Despite these challenges, the subtree model significantly enhanced our workflow.

Impact at TestifySec

Implementing git subtrees within a monorepo radically improved our developer experience, accelerated feature development, simplified onboarding, and shortened the time to value. Our entire CI/CD infrastructure became simpler, and our ability to rapidly deliver high-value features dramatically increased.
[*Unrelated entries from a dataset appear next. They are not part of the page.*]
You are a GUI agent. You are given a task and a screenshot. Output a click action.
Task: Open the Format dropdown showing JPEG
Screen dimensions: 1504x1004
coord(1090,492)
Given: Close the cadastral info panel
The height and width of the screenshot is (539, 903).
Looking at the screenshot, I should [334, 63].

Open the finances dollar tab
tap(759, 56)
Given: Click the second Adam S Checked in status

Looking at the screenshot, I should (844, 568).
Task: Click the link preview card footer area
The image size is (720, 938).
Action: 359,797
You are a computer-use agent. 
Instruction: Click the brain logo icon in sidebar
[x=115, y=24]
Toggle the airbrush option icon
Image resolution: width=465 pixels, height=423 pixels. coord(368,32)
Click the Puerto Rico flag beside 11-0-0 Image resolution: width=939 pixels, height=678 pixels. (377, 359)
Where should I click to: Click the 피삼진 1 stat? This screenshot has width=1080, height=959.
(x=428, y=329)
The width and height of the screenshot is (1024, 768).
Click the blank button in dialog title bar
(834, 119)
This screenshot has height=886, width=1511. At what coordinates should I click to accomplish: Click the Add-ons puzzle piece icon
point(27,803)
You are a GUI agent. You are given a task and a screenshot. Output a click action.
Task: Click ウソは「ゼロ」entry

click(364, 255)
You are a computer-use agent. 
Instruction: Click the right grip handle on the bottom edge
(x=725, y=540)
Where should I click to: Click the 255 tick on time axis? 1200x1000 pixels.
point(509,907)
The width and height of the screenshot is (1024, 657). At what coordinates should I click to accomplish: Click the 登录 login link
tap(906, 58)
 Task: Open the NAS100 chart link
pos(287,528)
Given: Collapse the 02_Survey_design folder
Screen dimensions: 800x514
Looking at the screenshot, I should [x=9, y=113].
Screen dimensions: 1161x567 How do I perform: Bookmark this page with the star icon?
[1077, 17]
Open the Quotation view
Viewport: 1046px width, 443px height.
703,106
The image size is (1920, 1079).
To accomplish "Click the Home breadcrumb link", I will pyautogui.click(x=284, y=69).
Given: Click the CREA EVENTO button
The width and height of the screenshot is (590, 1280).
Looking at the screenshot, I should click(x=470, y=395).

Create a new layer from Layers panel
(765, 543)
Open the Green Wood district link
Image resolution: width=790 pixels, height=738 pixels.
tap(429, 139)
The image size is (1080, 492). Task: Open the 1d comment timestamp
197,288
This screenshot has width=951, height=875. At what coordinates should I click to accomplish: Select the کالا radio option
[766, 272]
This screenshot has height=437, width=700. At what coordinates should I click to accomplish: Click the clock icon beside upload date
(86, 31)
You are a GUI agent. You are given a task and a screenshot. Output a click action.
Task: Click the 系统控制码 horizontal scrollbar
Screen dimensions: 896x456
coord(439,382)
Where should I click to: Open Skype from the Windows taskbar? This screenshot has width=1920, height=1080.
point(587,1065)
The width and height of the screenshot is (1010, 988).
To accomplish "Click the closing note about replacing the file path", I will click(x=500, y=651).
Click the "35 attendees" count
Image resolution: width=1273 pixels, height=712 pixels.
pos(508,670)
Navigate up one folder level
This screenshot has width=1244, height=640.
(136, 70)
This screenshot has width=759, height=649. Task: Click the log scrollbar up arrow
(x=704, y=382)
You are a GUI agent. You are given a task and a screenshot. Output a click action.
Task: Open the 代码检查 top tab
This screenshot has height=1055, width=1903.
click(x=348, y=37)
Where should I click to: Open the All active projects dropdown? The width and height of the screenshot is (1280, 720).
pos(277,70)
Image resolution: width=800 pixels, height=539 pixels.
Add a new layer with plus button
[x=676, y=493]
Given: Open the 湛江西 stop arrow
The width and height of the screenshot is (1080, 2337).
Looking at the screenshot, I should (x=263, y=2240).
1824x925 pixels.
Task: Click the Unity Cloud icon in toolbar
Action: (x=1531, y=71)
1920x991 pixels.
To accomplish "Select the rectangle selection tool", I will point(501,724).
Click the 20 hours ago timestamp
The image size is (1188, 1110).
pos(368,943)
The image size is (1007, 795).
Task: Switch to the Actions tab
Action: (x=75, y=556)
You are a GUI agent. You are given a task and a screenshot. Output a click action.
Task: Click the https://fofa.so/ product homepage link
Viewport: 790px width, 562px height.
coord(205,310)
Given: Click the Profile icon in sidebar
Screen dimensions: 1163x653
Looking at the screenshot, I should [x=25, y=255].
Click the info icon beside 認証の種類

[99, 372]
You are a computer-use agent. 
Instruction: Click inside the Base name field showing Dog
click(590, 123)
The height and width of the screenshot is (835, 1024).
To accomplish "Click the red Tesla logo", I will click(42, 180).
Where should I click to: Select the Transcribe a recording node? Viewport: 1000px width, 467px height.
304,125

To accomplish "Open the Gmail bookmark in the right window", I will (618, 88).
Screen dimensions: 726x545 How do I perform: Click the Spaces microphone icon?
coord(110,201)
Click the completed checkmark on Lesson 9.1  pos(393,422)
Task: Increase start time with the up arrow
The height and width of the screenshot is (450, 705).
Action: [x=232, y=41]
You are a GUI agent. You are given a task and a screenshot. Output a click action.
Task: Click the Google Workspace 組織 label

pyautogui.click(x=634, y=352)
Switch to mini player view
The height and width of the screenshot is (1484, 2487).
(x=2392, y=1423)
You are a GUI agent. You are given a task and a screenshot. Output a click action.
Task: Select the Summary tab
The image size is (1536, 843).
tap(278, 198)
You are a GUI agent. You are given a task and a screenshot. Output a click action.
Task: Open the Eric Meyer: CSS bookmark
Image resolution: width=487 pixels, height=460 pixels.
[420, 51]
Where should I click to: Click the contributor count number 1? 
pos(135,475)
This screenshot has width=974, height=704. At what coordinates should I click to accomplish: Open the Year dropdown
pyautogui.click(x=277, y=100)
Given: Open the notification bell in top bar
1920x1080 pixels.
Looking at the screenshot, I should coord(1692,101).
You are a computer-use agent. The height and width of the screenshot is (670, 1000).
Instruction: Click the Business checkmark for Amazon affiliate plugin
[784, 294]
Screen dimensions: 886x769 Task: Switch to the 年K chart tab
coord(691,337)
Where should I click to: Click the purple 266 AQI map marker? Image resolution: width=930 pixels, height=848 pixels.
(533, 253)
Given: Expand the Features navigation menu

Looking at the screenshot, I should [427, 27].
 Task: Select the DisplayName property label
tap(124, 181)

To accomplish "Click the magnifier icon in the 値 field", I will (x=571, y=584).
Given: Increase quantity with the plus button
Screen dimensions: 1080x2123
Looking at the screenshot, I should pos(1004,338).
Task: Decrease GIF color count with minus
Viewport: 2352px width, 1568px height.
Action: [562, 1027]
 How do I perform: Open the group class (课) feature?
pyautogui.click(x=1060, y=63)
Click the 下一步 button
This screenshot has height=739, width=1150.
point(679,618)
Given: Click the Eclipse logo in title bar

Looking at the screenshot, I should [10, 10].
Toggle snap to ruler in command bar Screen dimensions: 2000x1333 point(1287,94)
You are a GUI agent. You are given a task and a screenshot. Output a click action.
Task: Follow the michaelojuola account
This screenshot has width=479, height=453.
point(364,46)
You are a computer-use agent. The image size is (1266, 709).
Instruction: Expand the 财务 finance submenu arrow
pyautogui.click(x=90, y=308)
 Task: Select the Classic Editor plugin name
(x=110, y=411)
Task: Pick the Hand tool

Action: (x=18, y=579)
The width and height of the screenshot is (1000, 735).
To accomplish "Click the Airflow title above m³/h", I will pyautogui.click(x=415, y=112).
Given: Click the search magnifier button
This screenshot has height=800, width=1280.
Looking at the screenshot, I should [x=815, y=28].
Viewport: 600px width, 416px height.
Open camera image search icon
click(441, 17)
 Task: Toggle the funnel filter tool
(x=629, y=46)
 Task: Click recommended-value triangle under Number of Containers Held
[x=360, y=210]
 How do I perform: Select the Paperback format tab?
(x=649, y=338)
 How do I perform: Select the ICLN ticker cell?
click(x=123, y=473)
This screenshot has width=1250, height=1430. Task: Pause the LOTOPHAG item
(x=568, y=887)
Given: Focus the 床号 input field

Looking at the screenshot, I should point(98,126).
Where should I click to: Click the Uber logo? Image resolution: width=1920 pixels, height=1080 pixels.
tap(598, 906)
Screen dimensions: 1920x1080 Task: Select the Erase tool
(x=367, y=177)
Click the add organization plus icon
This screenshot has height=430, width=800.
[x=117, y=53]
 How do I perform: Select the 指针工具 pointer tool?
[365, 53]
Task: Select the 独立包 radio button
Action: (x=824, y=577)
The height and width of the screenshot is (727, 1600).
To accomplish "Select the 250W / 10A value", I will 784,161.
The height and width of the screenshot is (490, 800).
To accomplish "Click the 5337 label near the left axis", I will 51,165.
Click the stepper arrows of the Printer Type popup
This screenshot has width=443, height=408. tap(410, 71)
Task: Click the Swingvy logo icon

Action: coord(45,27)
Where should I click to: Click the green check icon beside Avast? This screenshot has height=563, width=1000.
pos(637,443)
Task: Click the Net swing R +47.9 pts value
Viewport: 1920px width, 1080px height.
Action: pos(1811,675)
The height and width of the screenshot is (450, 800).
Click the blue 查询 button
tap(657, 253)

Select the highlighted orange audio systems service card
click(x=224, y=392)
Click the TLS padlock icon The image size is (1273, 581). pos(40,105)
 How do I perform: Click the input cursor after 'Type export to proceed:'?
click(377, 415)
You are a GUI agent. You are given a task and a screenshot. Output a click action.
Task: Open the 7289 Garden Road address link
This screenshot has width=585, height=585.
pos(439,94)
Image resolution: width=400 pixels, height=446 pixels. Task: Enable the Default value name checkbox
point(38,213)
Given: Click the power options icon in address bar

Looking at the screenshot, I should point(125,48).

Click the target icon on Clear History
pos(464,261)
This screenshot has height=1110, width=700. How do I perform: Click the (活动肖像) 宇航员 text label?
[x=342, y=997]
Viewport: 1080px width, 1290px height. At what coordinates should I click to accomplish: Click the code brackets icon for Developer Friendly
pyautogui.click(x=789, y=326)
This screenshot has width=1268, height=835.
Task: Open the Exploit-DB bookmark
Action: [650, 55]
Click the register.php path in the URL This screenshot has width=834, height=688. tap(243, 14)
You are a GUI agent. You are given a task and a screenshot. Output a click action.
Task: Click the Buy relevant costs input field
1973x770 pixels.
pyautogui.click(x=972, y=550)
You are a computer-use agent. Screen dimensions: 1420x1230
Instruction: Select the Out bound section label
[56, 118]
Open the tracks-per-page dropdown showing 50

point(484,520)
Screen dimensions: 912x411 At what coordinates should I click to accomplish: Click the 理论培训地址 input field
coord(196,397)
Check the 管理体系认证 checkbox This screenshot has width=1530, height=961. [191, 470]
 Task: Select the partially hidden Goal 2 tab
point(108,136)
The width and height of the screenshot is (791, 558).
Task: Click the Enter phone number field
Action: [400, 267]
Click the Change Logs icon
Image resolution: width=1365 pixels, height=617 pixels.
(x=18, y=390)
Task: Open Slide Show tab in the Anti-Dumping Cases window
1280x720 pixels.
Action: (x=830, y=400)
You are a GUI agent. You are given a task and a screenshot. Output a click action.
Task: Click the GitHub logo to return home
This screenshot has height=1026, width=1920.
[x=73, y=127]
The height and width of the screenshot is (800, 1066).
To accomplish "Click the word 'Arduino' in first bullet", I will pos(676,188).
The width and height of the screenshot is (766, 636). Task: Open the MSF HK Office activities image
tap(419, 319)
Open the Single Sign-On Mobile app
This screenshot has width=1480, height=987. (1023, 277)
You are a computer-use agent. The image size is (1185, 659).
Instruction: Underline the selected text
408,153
This architecture was crucial when we faced aggressive deadlines, such as launching a public SaaS and achieving an AWS marketplace listing simultaneously within a 4-week sprint. Without our monorepo powered by git subtrees, these ambitious targets might have been unattainable.

Closing Thoughts

Git subtrees, combined with a carefully organized monorepo, offer an elegant, scalable solution to managing distributed code. If your organization struggles with the complexity of polyrepos and dependency management, consider giving git subtrees a try—you might just regain your sanity.